The final proposition presented for determination is the question of whether Ordinance 17.c, which increased the rates theretofore in existence for sewer charges, was the kind of Ordinance contemplated by Section 8, Subsection J, of Chapter 15505, Special Acts of 1931 (the Charter Act). This Section is as follows:

"(j) No ordinance except emergency ordinance shall go into effect before twenty (20) days from the time of its final passage. If during the twenty (20) days after final passage of an ordinance a petition signed by the qualified electors of the City equal in number to at least fifteen per cent (15%) of the average vote cast at the last preceding general election, protesting against the passage of such ordinance, be presented to the City Council, the same shall thereupon be suspended from going into operation, and it shall be the duty of the City Council to reconsider such ordinance, and if the same shall not be entirely repealed, the City Council shall submit the ordinance to the qualified electors of the City, either at the next general municipal election or at a special election to be called for the purpose, and such ordinance shall not go into effect unless a majority of the qualified electors voting on the same shall vote in favor thereof. The provisions of this Charter respecting the form and conditions of the petition as in the case of the initiative petition shall be substantially followed, with such modifications as the nature of the case may require."

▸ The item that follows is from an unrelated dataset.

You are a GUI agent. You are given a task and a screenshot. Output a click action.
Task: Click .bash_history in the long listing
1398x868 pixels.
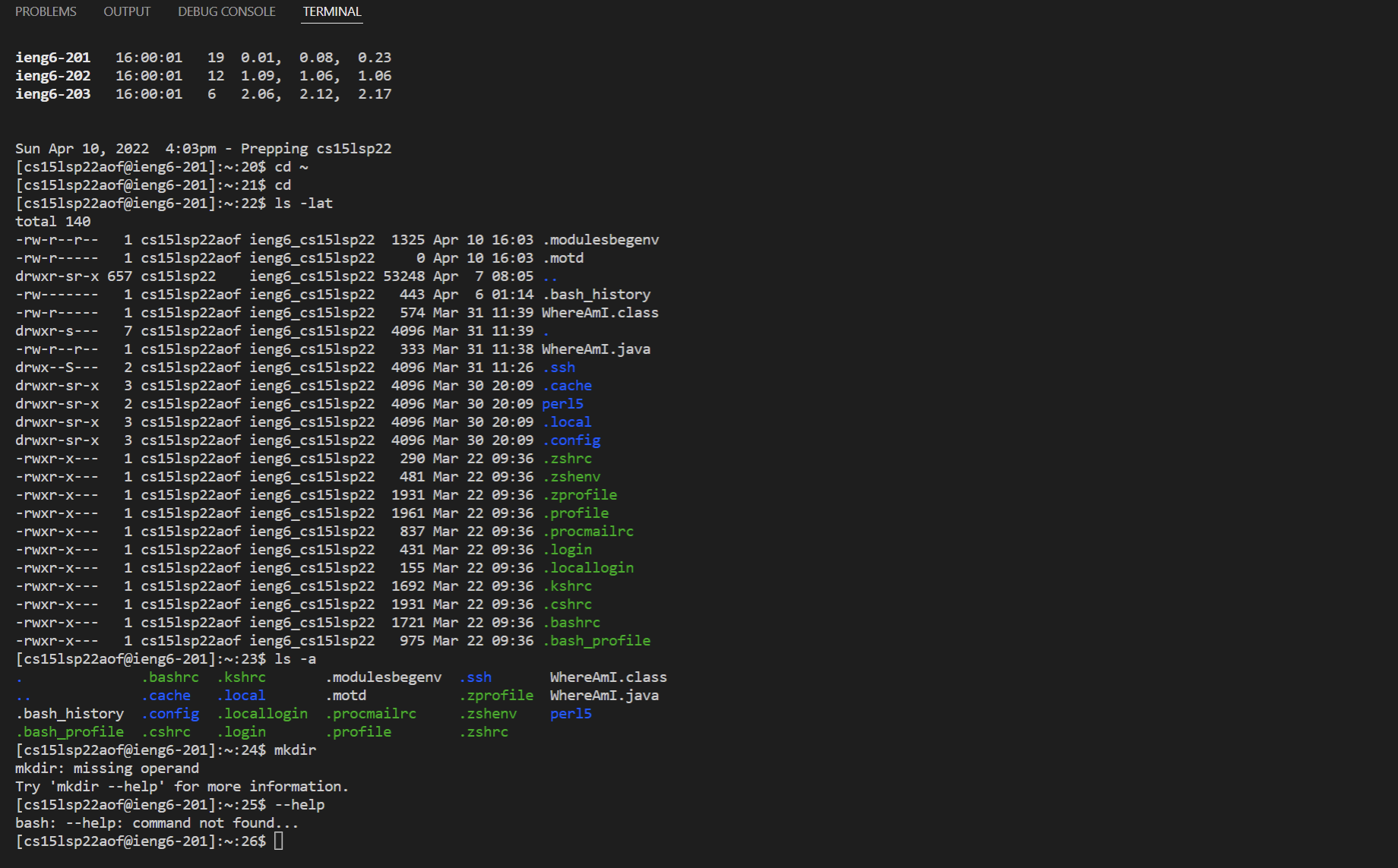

We hold that appellant's contention that this Ordinance should have been either repealed or submitted to the qualified electors at an election is wholly without merit. The rule is uniformly accepted that initiative and referendum do not apply to executive or administrative matters of the kind covered by this Ordinance. We approve the following quotation from McQuillin's Municipal Corporations, Volume 5 (3rd ed.), Section 16.55:

"The power of initiative or referendum usually is restricted to legislative ordinances, resolutions or measures, and is not extended to executive or administrative action.
"In reference to what constitutes legislative and what administrative action in connection with restriction of the power of initiative or referendum to legislative matters it has been said that action relating to subjects of permanent and general character are usually regarded as legislative, and those providing for subjects of temporary and special character are regarded as administrative. A construction of a provision that `any proposed ordinance' may be submitted to the commission by a petition signed by a specified number of qualified electors has been construed to mean that any legislative measure of permanent operation can be so submitted, such construction being required by all-inclusive terms of the governing statute, particularly provision therein that an ordinance adopted under it cannot be repealed or amended except by a vote of the people. An ordinance which shows an intent to form a permanent rule of government is one of permanent operation within requirement that measure must be of permanent operation in order to be submitted to electors under initiative and referendum statute. Obviously, details which are essentially of a fluctuating sort, due to economic or other *420 conditions, cannot be set up in and by an ordinance to be submitted to vote of the people under initiative and referendum statute, which restricts submission to people to measures of permanent operation."

The decree of the lower court is hereby affirmed.

Affirmed.

SEBRING, C.J., and ROBERTS and MATHEWS, JJ., concur.